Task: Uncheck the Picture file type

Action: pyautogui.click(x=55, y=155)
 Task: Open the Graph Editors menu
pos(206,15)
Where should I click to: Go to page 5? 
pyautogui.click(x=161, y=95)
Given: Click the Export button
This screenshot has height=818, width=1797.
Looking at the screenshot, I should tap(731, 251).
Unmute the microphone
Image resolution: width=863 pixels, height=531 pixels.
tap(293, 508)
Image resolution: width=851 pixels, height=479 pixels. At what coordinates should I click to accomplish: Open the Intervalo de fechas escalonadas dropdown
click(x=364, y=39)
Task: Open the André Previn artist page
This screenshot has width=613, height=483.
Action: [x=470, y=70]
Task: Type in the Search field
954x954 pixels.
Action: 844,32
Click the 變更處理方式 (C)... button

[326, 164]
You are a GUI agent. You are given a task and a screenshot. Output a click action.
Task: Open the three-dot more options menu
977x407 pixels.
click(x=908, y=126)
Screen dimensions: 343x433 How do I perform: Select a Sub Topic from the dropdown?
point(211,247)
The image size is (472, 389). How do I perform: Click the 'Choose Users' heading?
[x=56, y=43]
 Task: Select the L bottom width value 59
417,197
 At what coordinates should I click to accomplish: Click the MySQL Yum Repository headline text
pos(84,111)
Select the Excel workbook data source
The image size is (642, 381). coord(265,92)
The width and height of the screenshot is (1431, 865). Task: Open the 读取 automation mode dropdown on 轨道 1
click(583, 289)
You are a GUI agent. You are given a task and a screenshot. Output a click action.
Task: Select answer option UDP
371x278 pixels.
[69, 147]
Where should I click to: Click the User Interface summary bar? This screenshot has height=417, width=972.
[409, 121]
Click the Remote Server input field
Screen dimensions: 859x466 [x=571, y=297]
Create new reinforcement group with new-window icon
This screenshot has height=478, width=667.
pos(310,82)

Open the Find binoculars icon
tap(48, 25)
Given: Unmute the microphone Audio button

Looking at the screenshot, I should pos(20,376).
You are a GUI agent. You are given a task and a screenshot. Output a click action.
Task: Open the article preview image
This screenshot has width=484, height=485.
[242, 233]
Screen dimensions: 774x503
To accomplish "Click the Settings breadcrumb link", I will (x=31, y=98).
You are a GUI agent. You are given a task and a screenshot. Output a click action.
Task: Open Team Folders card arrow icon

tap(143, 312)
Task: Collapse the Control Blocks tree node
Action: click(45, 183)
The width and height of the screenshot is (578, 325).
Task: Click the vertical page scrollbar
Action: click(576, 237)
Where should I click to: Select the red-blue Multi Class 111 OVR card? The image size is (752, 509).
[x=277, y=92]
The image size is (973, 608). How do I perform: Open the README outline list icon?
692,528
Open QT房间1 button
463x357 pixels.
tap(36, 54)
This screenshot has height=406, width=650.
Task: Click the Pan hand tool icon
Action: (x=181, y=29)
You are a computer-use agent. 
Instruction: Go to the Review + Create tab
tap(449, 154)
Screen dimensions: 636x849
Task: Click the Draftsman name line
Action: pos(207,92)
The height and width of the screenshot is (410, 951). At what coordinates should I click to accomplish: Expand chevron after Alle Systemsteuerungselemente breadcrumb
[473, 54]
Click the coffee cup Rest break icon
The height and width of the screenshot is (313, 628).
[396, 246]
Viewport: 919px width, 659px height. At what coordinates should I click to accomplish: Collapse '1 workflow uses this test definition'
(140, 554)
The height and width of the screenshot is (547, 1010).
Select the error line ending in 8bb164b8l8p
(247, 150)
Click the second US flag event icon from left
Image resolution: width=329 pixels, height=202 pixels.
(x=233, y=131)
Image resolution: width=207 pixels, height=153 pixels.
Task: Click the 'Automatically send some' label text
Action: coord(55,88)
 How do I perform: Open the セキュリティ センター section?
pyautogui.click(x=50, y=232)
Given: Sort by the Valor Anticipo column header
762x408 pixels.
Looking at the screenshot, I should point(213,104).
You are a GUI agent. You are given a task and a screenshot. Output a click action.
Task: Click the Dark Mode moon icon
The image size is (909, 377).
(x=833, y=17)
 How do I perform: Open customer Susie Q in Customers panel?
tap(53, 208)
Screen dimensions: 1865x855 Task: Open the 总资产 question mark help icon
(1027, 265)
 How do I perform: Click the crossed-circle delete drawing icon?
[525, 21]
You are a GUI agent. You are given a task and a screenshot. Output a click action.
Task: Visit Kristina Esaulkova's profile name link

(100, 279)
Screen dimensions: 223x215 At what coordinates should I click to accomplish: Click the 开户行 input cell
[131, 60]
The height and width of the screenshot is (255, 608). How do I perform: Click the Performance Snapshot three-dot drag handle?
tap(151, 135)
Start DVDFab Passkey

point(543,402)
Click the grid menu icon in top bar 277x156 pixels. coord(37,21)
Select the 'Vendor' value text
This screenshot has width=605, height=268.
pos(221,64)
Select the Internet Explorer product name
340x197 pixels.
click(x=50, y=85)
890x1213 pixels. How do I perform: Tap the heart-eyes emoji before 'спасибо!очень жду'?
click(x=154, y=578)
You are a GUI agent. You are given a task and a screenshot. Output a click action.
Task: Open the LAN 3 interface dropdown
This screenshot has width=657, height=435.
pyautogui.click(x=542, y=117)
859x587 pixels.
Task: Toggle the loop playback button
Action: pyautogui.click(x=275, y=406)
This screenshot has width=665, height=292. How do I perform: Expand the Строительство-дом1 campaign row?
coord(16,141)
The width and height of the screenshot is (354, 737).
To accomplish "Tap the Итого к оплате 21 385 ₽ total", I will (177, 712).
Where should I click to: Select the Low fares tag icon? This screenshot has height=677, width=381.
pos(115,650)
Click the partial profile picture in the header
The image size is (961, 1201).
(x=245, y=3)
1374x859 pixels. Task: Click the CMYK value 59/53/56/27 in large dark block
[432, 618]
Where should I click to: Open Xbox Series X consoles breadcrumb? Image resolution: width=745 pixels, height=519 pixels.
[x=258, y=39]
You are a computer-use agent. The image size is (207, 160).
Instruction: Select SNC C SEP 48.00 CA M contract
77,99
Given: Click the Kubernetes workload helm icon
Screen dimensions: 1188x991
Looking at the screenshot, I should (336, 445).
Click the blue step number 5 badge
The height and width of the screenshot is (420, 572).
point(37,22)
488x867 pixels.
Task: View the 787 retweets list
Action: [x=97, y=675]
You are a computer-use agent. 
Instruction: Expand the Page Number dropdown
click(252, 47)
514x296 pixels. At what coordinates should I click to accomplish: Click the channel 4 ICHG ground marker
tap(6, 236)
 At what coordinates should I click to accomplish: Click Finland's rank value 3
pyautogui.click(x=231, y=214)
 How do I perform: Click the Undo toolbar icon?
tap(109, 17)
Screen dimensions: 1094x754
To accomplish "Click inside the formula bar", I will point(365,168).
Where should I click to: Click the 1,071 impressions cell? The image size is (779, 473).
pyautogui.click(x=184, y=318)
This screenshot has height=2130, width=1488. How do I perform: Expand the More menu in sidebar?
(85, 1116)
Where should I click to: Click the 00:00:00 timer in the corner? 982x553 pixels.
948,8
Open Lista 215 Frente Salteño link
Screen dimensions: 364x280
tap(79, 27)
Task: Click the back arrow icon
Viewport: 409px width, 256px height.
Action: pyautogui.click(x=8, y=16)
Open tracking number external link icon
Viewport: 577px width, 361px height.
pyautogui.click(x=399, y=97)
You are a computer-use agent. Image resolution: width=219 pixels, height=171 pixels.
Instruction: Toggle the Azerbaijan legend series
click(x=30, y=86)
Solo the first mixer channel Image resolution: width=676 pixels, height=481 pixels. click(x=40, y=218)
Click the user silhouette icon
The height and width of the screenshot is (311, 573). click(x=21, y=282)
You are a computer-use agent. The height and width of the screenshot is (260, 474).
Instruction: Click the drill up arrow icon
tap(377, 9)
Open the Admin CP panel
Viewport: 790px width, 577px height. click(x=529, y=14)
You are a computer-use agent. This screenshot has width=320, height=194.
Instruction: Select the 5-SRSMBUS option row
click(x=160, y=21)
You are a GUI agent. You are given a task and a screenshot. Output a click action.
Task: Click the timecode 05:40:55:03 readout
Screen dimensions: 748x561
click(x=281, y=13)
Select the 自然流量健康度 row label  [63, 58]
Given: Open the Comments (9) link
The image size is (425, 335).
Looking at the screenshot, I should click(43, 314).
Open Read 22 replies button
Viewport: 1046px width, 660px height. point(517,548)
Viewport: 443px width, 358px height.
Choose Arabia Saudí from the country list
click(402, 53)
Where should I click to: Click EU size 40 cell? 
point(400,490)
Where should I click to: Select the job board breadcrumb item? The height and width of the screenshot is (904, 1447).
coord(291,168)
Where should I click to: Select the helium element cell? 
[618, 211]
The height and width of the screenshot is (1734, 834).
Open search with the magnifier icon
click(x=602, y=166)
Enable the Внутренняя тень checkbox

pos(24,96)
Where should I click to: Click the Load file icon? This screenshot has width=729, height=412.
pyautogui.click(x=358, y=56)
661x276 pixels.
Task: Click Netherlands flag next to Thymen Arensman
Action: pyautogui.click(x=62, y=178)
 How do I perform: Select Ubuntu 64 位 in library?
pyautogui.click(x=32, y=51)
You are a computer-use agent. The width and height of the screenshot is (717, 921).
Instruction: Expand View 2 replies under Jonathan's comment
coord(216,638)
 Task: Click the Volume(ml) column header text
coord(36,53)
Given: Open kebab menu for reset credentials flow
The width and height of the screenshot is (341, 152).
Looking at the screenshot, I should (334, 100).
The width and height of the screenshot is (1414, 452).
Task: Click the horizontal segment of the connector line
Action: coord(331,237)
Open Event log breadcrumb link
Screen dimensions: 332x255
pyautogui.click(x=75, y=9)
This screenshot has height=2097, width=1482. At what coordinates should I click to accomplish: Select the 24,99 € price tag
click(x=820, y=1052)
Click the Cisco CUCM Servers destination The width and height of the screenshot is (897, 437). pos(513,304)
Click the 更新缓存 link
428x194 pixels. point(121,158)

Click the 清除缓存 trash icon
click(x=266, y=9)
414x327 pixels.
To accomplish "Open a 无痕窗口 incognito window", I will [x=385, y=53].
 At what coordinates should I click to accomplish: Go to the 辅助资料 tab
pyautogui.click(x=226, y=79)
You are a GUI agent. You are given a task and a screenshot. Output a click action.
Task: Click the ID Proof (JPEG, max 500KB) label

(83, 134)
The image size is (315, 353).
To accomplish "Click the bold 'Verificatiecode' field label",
--------------------------------
### EXERCISE PROMPT
Output the line containing "Open Event log breadcrumb link" and each line after it through the close of the entries, unchanged and with no other lines.

### THE COMPLETED TASK
Open Event log breadcrumb link
Screen dimensions: 332x255
pyautogui.click(x=75, y=9)
This screenshot has height=2097, width=1482. At what coordinates should I click to accomplish: Select the 24,99 € price tag
click(x=820, y=1052)
Click the Cisco CUCM Servers destination The width and height of the screenshot is (897, 437). pos(513,304)
Click the 更新缓存 link
428x194 pixels. point(121,158)

Click the 清除缓存 trash icon
click(x=266, y=9)
414x327 pixels.
To accomplish "Open a 无痕窗口 incognito window", I will [x=385, y=53].
 At what coordinates should I click to accomplish: Go to the 辅助资料 tab
pyautogui.click(x=226, y=79)
You are a GUI agent. You are given a task and a screenshot. Output a click action.
Task: Click the ID Proof (JPEG, max 500KB) label

(83, 134)
The image size is (315, 353).
To accomplish "Click the bold 'Verificatiecode' field label",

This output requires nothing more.